Well, I went back the next night. ASP offered tickets for another performance, and I hopped on my bike and made another journey across town to the Boston Center for the Arts. I’m glad I did; it was worth it. The actor who smashed into a wall had to be seen at the hospital, but he returned, with great energy, professional grace, and a bit of extra makeup on his smashed nose, for the next night’s performance.
The denouement is compelling and quite unexpected. The audience is prepped towards unbridled hilarity almost throughout, though, Nael Nacer’s Shylock at times de-masks and gives a sense of what lies underneath all the hilarity. The final scene of the production is majestic and somber to the core. One sees, vividly and consciously, the violations implicit in the theme of the mis-portrayed Jew and realizes the dire consequences thereof. The last moments of the play are so shocking that one can barely give it words. In its wake, the cast comes out and shares a moment of silence with audience, not saying anything save for Nael Nacer who briefly but eloquently notes the dangerous rise of anti-Semitism and racism throughout the world in recent years.

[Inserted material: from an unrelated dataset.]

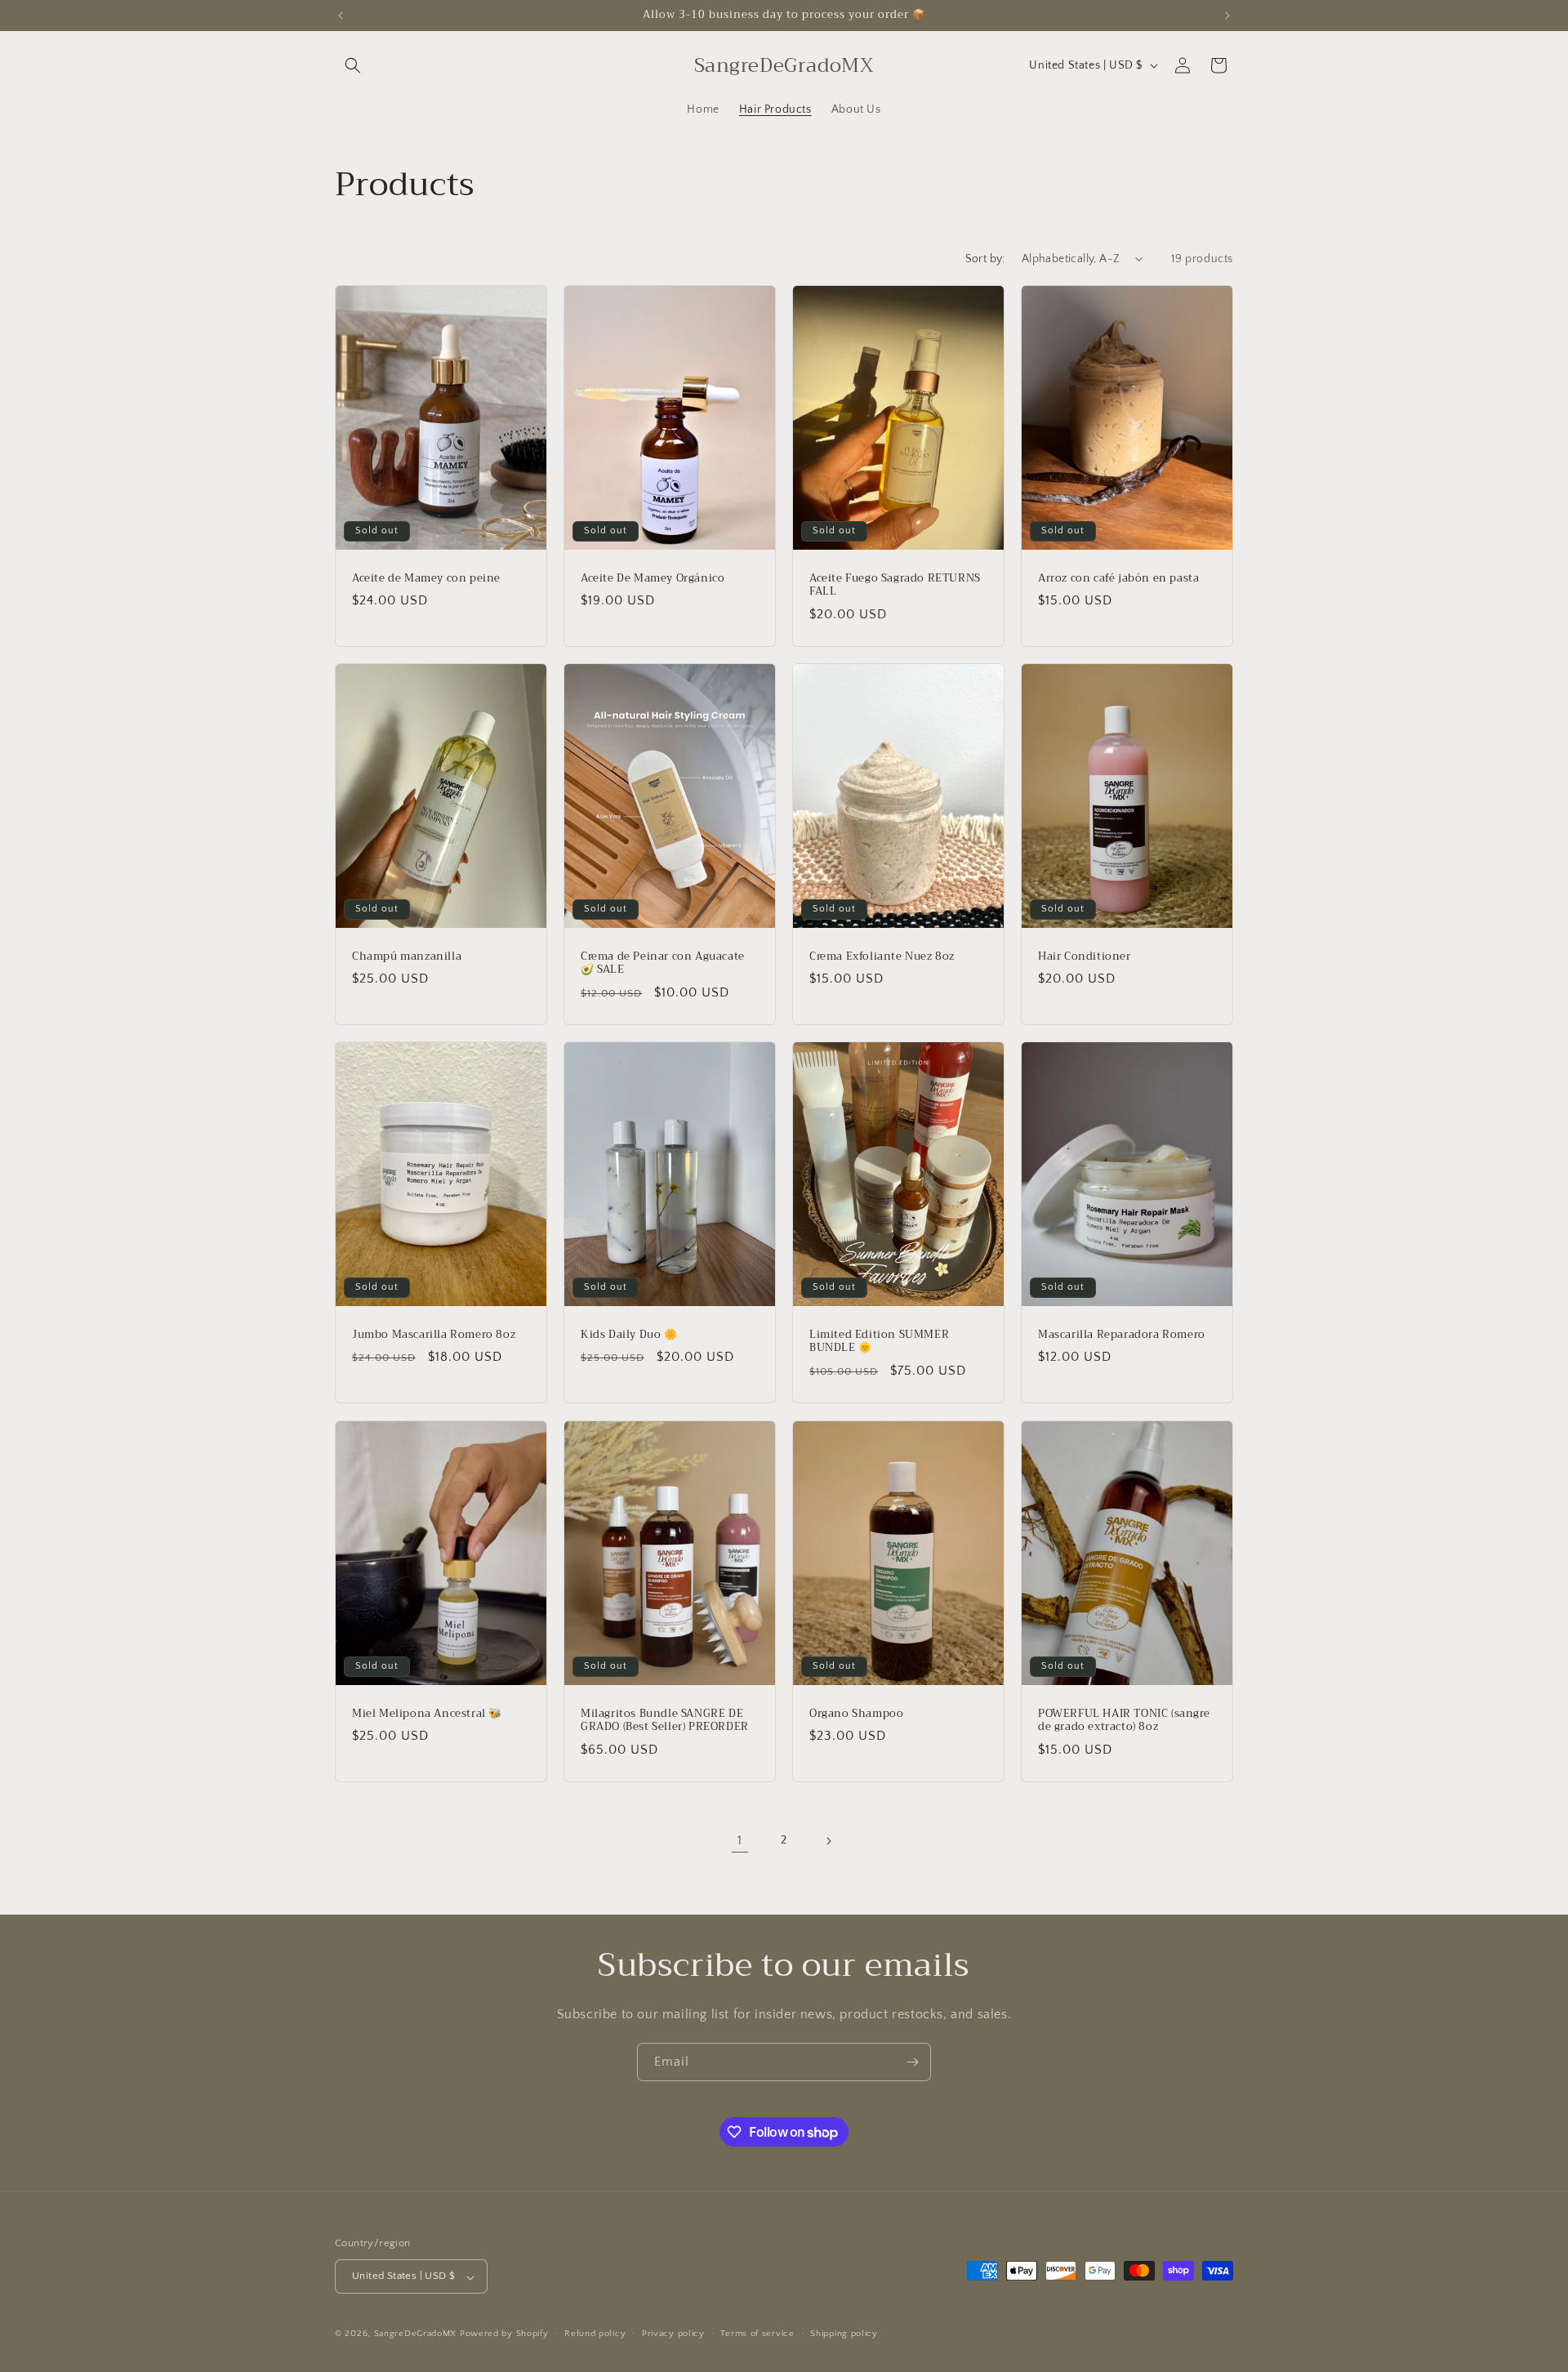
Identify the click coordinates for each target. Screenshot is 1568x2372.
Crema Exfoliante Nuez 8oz (882, 956)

This indeed is a powerful and significant ending and makes one certainly reflect on the categorization of Merchant as one of Shakespeare’s comedies. The extreme hilarity exercised and cultivated throughout the performance represents a textual highlighting of what comedy is. Given this kind of sober reflection on extrapolated pantomime, how can one ever see this as a comedy again? It will forevermore not only be a problem play, but, worse than that, an unwitting tragedy of unconsciously prejudicial authorship attempting satire.
One might give the epigraph laughing all the way to the gas chamber to this play as seen through the harsh but bold eyes of this production. The early hilarity is extreme, the manipulation of the audience transparent, and the muting of the original Shakespearean text a liability, but, despite all of this, the overall intent, and the power of the result, is significant. ASP and director Igor Golyak deserve praise for experimenting boldly with this production – it’s flawed, it’s full of edges, it’s not quite Shakespeare, but, in the end, it’s powerful.
In the role of Shylock, Nael Nacer is his usual potent, incredible self. As Portia, Gigi Watson is lively and maintains a commanding presence throughout. Jesse Hinson as Bassanio is robust, sometimes to the Nth degree. Dewey Dellay’s music and soundscape is complex, engaging, and effective.